Ya sea al hablar o al escribir, Juan Villoro le imprime un ritmo inconfundible a sus palabras. Además, puede ser irónico sin crueldad, crítico sin prepotencia y erudito sin arrogancia. Posee ese raro talento que hace que el lector —o el que escucha— quiera quedarse un rato más, conversando con él.
Sus primeras destrezas comenzaron a forjarse desde joven. A los quince años, durante unas vacaciones previas al bachillerato, escribió sus primeros cuentos.

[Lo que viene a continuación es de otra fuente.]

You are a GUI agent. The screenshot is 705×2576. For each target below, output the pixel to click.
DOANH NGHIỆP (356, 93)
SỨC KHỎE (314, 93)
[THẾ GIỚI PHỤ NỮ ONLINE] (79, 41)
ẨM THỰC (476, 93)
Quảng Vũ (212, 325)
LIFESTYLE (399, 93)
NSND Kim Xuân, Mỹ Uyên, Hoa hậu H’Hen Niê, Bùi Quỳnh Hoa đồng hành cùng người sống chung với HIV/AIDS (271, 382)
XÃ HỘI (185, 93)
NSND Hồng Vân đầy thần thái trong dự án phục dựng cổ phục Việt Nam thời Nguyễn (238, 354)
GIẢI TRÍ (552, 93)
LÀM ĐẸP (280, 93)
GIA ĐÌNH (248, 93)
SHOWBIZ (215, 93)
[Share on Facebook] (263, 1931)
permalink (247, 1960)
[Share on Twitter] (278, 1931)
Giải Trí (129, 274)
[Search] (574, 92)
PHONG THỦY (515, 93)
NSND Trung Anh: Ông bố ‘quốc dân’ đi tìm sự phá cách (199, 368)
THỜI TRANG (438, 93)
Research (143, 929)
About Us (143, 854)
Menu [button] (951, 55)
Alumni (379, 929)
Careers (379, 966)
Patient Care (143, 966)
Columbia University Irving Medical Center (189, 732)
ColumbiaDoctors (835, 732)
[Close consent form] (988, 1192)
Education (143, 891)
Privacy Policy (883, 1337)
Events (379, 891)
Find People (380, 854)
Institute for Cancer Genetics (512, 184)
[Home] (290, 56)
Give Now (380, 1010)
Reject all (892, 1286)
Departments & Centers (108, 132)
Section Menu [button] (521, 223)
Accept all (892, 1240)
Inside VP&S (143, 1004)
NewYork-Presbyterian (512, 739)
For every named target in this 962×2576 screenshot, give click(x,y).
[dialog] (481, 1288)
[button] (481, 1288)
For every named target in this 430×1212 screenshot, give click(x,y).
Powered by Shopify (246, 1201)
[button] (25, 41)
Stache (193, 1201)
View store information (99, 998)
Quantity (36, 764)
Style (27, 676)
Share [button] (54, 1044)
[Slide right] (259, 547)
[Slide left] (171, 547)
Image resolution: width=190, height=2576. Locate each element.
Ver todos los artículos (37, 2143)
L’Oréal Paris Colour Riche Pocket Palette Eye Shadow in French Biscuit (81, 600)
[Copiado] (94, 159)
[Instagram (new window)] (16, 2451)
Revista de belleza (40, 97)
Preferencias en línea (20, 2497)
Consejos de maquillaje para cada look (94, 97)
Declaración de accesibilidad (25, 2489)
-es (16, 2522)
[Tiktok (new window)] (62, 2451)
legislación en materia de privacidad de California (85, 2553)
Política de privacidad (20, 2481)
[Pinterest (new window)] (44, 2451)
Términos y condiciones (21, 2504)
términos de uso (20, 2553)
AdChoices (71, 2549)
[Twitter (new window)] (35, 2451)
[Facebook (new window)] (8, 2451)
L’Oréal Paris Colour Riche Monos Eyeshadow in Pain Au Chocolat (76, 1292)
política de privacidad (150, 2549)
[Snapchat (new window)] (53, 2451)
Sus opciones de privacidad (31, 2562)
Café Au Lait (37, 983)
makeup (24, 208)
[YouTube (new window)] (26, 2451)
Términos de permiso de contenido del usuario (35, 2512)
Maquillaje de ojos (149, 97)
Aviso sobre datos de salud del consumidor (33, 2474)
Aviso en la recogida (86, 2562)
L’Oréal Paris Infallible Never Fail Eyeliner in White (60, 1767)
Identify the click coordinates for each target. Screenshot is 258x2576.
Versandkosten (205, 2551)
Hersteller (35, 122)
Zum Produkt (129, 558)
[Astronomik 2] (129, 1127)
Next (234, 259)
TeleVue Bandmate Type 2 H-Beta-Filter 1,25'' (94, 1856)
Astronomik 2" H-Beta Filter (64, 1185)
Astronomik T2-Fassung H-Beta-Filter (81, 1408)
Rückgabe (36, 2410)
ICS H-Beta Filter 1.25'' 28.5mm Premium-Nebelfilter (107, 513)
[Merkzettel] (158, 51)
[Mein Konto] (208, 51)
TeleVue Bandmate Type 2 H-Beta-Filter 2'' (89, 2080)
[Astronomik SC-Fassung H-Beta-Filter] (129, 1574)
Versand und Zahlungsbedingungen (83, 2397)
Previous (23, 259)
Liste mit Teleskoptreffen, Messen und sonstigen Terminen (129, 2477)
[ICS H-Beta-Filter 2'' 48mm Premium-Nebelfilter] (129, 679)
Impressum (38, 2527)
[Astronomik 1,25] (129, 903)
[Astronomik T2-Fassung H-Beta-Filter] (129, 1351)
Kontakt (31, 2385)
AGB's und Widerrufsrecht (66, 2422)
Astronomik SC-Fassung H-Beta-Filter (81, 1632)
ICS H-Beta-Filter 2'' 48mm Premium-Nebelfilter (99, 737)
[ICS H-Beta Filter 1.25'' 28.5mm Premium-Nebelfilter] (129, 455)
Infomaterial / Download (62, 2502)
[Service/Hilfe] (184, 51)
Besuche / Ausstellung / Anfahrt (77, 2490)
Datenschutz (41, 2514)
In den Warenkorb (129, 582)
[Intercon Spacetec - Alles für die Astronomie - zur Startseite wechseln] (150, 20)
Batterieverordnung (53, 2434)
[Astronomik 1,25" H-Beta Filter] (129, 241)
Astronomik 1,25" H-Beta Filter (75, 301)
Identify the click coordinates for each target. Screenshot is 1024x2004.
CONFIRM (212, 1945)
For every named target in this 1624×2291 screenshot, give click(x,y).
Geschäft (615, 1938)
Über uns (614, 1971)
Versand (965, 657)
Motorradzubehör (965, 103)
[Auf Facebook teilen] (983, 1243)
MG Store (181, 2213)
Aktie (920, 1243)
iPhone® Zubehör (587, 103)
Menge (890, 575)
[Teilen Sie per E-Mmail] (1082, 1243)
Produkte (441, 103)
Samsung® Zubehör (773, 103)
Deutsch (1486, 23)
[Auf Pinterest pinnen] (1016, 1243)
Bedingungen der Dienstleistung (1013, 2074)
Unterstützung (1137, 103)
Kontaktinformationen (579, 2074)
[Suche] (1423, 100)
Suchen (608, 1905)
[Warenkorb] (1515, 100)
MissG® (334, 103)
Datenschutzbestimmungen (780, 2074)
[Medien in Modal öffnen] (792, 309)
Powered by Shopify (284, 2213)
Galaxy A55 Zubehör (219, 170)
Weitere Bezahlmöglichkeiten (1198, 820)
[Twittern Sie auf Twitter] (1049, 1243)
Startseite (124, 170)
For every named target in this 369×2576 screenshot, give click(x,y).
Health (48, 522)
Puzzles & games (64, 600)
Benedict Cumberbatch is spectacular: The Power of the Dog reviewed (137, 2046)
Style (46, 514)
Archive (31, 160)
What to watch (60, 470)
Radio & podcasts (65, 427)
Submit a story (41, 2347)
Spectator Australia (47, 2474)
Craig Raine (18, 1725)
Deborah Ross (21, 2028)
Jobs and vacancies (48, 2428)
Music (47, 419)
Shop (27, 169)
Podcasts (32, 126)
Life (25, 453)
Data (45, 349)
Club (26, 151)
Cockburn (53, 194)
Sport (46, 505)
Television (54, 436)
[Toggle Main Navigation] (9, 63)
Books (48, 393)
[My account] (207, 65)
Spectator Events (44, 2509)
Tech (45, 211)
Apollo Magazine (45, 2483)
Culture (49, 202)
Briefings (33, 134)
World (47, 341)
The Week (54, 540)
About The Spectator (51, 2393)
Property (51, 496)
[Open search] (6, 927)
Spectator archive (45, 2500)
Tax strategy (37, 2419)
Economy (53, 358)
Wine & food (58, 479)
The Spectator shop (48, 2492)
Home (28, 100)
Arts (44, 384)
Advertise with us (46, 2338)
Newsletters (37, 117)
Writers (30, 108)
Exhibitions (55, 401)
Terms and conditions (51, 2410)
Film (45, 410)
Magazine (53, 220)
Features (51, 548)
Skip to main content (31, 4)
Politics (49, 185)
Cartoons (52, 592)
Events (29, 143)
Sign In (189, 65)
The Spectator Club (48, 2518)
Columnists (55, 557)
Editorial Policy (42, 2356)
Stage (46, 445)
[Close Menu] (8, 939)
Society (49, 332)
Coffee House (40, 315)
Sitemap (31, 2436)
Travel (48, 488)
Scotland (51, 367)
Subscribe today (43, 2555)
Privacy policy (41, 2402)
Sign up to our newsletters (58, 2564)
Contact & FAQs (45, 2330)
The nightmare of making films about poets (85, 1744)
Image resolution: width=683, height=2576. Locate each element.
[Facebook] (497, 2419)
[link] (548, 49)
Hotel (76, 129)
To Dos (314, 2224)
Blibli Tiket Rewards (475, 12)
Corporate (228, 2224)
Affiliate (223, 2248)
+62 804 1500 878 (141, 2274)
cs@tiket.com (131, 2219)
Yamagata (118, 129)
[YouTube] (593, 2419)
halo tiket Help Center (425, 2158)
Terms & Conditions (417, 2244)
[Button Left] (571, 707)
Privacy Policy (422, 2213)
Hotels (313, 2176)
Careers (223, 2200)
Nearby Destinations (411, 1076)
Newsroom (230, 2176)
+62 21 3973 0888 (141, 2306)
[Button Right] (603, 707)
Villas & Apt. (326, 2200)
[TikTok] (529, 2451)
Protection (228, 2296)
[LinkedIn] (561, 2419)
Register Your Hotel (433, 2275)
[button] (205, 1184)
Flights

Un día, el periódico que llegaba a su casa anunció un taller gratuito para estudiantes en una universidad, donde aceptaban personas de distintas edades. El director del taller lo recibió con generosidad y, más aún, lo tomó en serio.
Estando en el colegio, también participó en una obra de creación colectiva, donde escribió algunos de los textos y, aunque no era el mejor actor, mostraba ya una clara inclinación por la dramaturgia.
Sin embargo, el teatro exigía recursos: escenografía, actores, espacios. El cuento, en cambio, ofrecía una salida inmediata y accesible. Bastaban un cuaderno, una pluma… y algo de suerte para ver un relato publicado.
Por esa misma época, llegó al periodismo casi como un juego, movido por una temprana fascinación por la comunicación.
En la secundaria, creó junto a dos amigos un diario escolar llamado La tropa loca. Era una publicación absurda e ingenua, propia de adolescentes, donde escribía una columna rosa dedicada a los posibles romances del salón y a los rumores de pasillo.
Para no herir sensibilidades, solía escribir usando iniciales o insinuaciones. Confiesa, sin pudor, que siempre ha sido un poco «chismoso», algo que considera una virtud en todo aquel que se dedique a la literatura.
No obstante, Juan Villoro optó por estudiar la carrera de Sociología, aun sabiendo que su verdadera vocación eran las letras.
En ese momento tenía una idea algo ingenua y romántica de la escritura, y temía que convertirla en un estudio formal le quitara espontaneidad, volviéndola un oficio rígido.
Con el tiempo, la Sociología terminó por entusiasmarlo; fue, dice, profundamente formativa, pues le permitió asomarse a las múltiples capas de la sociedad sin sofocar su impulso creativo.
Durante la universidad, siguió escribiendo cuentos, hasta que, ya con veinticinco años, publicó su primera crónica en un suplemento cultural. Desde entonces, ha intentado conjugar las aguas del periodismo y la literatura.
También el rock ha sido una de sus grandes pasiones. Por cuatro años, hizo un programa radial titulado El lado oscuro de la luna, como el legendario álbum de Pink Floyd. Le parecía un título poético y perfecto para una propuesta que buscaba justamente eso: mostrar el lado no visible, no comercial, del rock.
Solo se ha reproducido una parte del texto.